MS is categorized into different subsets of disease. Relapsing remitting (RR) MS is the most common, accounting for 70-90 percent of cases. The course of RR MS is acute symptomatic attacks (usually lasting weeks to months and often requiring treatment) which resolve with little or no residual effects.
Many patients with RR MS go on to develop secondary progressive MS, where the symptoms do not completely resolve between attacks; the average time from the initial symptoms of RR MS to developing secondary progressive MS is 15-20 years.
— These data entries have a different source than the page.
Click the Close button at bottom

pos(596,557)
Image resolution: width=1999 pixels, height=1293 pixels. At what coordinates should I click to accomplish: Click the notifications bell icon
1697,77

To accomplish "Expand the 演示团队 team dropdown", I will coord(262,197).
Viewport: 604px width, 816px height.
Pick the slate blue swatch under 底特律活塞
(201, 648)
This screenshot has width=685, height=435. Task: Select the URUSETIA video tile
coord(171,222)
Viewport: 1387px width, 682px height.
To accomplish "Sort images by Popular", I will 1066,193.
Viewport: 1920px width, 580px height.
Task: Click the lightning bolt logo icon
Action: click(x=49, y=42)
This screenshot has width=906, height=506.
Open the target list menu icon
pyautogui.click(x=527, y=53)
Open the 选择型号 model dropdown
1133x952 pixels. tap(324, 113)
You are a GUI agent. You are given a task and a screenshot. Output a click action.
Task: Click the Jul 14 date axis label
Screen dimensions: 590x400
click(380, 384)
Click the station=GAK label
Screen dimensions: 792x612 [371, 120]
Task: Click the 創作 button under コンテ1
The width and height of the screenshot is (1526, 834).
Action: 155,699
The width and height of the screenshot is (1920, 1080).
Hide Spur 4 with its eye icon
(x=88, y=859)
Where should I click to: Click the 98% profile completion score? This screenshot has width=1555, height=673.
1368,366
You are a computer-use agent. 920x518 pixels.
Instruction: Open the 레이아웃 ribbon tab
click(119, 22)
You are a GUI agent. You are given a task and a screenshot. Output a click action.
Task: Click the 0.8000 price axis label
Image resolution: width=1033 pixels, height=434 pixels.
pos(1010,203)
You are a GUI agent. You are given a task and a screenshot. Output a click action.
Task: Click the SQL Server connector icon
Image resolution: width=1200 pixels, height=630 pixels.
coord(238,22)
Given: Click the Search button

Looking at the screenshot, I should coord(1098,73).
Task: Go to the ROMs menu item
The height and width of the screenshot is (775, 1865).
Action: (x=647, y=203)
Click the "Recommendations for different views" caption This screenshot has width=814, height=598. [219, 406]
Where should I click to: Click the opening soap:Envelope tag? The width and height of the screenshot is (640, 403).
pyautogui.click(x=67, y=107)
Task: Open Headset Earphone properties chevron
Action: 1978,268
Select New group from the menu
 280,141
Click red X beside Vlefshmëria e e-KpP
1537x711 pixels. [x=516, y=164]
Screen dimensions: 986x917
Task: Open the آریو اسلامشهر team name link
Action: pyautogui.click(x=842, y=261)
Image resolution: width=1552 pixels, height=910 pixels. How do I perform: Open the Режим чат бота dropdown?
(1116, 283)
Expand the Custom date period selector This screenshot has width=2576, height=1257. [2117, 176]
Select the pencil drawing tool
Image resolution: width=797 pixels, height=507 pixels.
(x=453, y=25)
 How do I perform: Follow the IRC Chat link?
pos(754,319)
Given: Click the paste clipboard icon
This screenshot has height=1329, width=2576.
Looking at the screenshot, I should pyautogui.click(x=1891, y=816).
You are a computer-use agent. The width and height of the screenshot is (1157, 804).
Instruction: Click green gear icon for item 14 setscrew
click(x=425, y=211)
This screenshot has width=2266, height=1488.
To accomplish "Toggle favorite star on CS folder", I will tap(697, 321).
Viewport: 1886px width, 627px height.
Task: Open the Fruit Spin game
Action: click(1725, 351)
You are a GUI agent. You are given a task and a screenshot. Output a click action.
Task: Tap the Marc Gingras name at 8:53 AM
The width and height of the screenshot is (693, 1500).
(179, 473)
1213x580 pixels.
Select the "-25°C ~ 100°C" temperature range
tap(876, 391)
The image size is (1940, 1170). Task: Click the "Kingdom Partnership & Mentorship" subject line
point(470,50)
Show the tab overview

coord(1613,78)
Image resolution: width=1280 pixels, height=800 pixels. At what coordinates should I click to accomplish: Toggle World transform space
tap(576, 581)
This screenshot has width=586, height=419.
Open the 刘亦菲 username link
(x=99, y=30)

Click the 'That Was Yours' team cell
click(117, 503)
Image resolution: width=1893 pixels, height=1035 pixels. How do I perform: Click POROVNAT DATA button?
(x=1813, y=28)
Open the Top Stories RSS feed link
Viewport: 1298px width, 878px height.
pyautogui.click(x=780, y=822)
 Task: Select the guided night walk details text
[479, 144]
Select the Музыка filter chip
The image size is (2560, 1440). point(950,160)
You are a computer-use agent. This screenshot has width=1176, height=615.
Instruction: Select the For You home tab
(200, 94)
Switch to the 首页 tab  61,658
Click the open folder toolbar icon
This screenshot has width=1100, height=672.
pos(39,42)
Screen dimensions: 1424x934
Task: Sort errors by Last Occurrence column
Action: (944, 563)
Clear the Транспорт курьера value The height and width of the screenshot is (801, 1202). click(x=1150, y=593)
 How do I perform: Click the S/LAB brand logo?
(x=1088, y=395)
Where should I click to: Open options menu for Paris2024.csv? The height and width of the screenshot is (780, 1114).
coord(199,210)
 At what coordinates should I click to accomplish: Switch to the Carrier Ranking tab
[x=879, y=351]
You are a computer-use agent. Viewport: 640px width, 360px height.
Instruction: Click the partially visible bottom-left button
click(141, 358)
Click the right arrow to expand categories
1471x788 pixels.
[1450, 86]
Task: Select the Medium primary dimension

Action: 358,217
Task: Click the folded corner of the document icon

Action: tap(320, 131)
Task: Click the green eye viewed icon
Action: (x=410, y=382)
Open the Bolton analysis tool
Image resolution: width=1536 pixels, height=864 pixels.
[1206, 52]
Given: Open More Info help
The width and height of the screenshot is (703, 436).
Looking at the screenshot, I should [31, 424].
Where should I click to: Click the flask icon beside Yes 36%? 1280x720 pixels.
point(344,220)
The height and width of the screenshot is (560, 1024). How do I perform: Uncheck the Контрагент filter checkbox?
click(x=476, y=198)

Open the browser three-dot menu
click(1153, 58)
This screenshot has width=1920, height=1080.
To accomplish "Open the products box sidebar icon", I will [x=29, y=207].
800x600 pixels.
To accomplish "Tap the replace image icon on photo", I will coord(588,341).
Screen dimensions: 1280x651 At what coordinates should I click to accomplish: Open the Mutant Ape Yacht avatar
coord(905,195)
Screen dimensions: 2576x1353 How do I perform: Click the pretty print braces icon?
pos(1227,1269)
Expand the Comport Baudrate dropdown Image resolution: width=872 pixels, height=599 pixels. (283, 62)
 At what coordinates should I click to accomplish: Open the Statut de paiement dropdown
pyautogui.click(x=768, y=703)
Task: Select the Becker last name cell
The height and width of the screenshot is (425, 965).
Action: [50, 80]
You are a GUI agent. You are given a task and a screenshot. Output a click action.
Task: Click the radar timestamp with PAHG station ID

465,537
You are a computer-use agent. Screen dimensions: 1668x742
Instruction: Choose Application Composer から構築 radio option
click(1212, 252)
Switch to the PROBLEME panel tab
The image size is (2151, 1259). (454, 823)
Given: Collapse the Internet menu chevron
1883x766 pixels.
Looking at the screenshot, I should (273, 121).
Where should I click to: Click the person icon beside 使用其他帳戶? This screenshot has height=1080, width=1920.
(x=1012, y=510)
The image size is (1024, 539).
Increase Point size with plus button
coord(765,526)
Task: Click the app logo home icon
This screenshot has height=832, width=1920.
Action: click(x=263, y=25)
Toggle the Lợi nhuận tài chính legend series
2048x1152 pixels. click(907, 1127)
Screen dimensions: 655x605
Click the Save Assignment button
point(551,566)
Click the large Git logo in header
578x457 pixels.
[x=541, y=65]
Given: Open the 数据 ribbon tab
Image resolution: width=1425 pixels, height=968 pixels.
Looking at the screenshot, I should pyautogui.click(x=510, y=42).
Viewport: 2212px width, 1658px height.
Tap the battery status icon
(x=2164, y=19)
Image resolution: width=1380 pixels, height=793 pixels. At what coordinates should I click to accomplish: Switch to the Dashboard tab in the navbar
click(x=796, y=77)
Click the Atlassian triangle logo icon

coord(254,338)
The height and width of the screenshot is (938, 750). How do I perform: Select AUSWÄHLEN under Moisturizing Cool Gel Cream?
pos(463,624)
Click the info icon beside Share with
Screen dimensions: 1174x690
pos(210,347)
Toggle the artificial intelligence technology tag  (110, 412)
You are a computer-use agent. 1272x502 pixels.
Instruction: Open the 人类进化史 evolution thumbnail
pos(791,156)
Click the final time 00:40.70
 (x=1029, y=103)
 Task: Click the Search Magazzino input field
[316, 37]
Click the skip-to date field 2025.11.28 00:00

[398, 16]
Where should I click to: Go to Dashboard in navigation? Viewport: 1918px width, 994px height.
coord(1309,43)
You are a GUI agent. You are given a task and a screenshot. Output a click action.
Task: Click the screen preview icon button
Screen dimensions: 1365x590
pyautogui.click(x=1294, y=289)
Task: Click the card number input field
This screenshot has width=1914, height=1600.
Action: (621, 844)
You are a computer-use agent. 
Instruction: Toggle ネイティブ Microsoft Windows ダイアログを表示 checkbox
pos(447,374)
About 10-20 percent of patients present with primary progressive MS, where their initial symptoms do not resolve and they eventually develop other progressive symptoms.
Systems have been developed to help quantify the severity and frequency of a patient’s symptoms. These are useful to help track the course of a patient’s disease as well as to help guide treatment.
MS is treated with medications to control the immune system to minimize inflammation (for example high dose steroid treatment). There are many disease-modulating treatments available; the specific medication that is best for an individual patient needs to be determined on a case-by-case basis.
Overall, people with MS have an almost normal life expectancy, although many do become disabled from their disease. About 90 percent of people diagnosed with MS can still walk 10 years after their diagnosis and 75 percent can still walk 15 years after diagnosis. Forty percent of MS patients have no significant disruption of their normal activities.
If you have symptoms suggestive of a MS you should seek immediate medical care. However, since MS requires the disease to be spread “over space and time,” a diagnosis of MS cannot be made from an initial episode; it is therefore important to be closely followed by a neurologist. Many treatments have been developed for MS and active research is underway looking to improve on these treatment options and hopefully to find a cure.